With the retabling of federal copyright legislation, poet and writer John Degen has posted a fact sheet and list of Do's and Dont's for people thinking about this legislation. Most of the attention seems to be being paid to digital locking provisions, but there is so much more that should concern and alarm writers and publishers. A few of each of Degen's observations:
Don’t assume that if some fair dealing is good, more fair dealing will be great – The pressure is on by so called user-rights activists to endlessly expand the fair dealing provision within the Copyright Act. More pernicious than just the adding of new categories to fair dealing (see C-11’s new “Education” category) is the free-culture movement’s desire to take logical, established category definitions and make them so vague (again, see “Education”) that just about any use will fall under them. Fair Dealing was designed as a necessarily limited provision for use. If we remove the limits, we terminally weaken copyright. I am hoping for clarifying amendments in the fair dealing section of C-11.Degan is the literature officer for the Ontario Arts Council, but is careful always to state that his views are his own and not of his employer, the OAC.
Do share – The Internet’s impact on the sharing of culture is indisputable. Never has it been easier for creators and cultural professionals to get their work out there and gather audience and/or readers around it. I think we should all be experimenting as boldly and fearlessly as we can with new business models for cultural distribution, but always with a firm grasp on our rights.
Don’t confuse actual sharing with forced-sharing (also known as taking) – Any three-year old knows the difference between wanting to share and being forced to share. Free-culture businesses such as Google and YouTube are making billions of dollars selling advertising on top of freely shared content. Fair enough. But when the sharing is forced (Google Books, YouTube “mash-ups” that go far beyond fair dealing) then copyright has been ignored. Don’t give in to this often intentional conflation.
Do love schools and libraries – the cultural sector has always been and should always be the strongest supporters of and partners with education and libraries. I recommend all creators and cultural professionals volunteer their time and content as much as they can in both libraries and schools.

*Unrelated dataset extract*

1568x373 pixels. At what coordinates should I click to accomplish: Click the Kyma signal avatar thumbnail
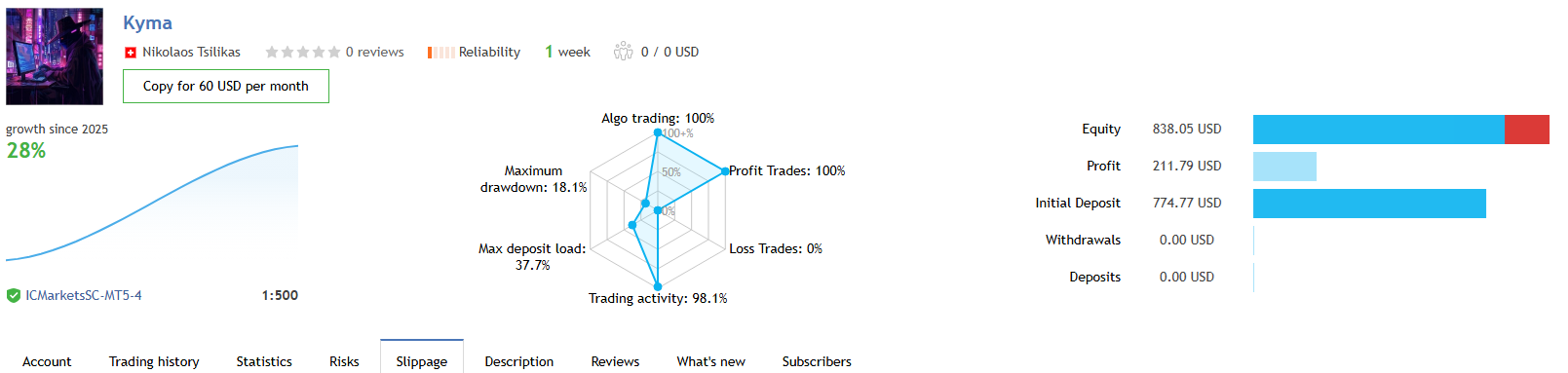(x=55, y=56)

Don’t let this love turn you into a content doormat – Sometimes love hurts. Such is the case right now when a Canadian cultural collective (Access Copyright) finds itself having to fight the misguided free-culture impulses of some of our traditional partners. This goes back to the difference between sharing and taking. The universities and colleges currently refusing to negotiate with Access Copyright want to continue to use Canadian creative content without having to pay for it. This is not about a fantastic professor you know inviting you to speak in her classroom and not having the budget to pay you; this is about extraordinarily well-financed post-secondary institutions wanting to cut collective licensing out of their expense lines altogether.